Hundreds of western Lake Macquarie residents were left shaken and a little stirred following the demolition of a concrete storage bin at the former West Wallsend Colliery on Thursday afternoon.
The controlled explosion, which occurred at 12.35pm, was felt between West Wallsend and Warners Bay.
A Glencore spokesman said the blast, which had been planned for months, was part of the decommissioning of the former underground mine.
“We attempted to notify as many people as we possibly could,” the spokesman said.
“It was a controlled and planned explosion that was carried out as intended.”

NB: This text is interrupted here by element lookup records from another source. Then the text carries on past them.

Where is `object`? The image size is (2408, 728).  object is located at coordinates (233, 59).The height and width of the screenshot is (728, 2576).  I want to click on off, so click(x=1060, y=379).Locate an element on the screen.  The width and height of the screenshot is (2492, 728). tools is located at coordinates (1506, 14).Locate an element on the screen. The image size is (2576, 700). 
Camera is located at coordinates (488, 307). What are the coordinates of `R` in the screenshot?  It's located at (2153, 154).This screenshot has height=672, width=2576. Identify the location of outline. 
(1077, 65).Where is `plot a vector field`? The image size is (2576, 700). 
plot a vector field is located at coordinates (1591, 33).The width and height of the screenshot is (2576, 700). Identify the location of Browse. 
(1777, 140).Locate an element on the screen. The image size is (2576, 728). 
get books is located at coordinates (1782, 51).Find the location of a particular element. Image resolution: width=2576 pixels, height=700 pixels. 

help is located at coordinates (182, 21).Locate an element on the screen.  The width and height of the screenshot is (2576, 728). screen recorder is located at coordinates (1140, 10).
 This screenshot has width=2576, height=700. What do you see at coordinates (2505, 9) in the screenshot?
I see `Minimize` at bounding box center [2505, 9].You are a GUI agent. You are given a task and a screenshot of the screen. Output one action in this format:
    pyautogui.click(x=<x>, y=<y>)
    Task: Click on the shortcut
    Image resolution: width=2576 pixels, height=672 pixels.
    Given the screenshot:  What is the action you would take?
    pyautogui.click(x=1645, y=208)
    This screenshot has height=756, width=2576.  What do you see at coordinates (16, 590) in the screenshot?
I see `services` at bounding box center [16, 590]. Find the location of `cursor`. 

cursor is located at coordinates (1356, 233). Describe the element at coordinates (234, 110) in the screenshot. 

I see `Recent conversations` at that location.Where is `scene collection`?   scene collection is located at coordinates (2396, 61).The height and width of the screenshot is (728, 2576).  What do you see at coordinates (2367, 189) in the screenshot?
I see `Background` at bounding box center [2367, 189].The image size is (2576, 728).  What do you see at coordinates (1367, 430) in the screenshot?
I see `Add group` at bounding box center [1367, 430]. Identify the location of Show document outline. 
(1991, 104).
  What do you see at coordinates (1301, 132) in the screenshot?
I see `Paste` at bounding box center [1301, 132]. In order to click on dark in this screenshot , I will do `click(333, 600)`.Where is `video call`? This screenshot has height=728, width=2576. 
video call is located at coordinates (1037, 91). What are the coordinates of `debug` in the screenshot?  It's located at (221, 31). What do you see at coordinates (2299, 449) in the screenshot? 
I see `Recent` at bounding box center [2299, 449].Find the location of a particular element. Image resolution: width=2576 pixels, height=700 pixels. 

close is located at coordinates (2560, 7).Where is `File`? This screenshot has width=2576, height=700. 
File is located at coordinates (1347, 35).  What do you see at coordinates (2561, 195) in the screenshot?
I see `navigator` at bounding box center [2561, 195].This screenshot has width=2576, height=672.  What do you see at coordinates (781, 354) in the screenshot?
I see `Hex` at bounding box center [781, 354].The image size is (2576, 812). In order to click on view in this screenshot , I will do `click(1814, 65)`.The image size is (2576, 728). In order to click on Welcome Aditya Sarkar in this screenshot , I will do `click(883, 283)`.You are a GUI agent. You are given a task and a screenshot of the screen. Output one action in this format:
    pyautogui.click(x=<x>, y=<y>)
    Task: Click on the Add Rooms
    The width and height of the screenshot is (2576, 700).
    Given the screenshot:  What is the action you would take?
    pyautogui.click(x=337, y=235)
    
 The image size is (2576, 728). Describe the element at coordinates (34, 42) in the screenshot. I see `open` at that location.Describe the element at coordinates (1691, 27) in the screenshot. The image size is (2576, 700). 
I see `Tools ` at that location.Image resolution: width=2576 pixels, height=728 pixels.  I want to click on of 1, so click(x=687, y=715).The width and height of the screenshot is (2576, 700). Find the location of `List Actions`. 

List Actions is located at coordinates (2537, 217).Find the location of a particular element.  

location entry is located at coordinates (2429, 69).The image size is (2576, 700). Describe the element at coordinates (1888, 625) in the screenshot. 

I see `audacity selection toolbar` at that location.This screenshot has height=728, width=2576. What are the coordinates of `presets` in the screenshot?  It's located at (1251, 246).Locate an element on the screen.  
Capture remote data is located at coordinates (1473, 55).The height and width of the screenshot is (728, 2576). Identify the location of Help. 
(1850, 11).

It may have gone to plan but social media was abuzz within minutes with anxious residents searching for an explanation of what they had just experienced.
Gayle Williams, who owns Amblside Antiques Boolaroo, said she held her breath and watched as the awning of her Main Road shop started shaking.
“Everything in the shop was shaking. I was thinking I have got to get out of the here,” she said.
Gail Paterson from nearby Second-Love Treasures compared the incident to the 1989 earthquake.
“It was definitely similar, but it didn’t go for as long,” Ms Paterson said.
“The first thing I did was ring my daughter at Warners Bay. She said they felt it over there as well.”
Seventh Street Boolaroo resident Mel Murrary said she initially thought a car had hit her house.
“It definitely felt like something had hit the house or exploded; it was a massive shock,” she said.
Geoscience Australia, the official source of information about earthquakes and tremors, had no record of the incident.
“We will often record a mine explosion up that way (Hunter Valley) as a tremor, but in this case we haven’t recorded anything,” a spokesman said.
Lake Macquarie police said the explosion had not been reported as an incident.
The mine opened in 1969 and operated as a bord-and-pillar mine until 1987, when it switched to longwall operation.
Glencore announced its closure in March 2015.
West Wallsend ran into problems in August 2013 when the Newcastle Herald revealed cliff falls and other problems in the Sugarloaf State Conservation Area above the colliery.
Production stopped for some weeks in June, 2015 after a “face fall” in one of the mine’s longwall panels.
In August, Glencore announced the longwall equipment would be left underground at the site of the face fall.
Production was also impacted by a roof fall on 11 October, 2015.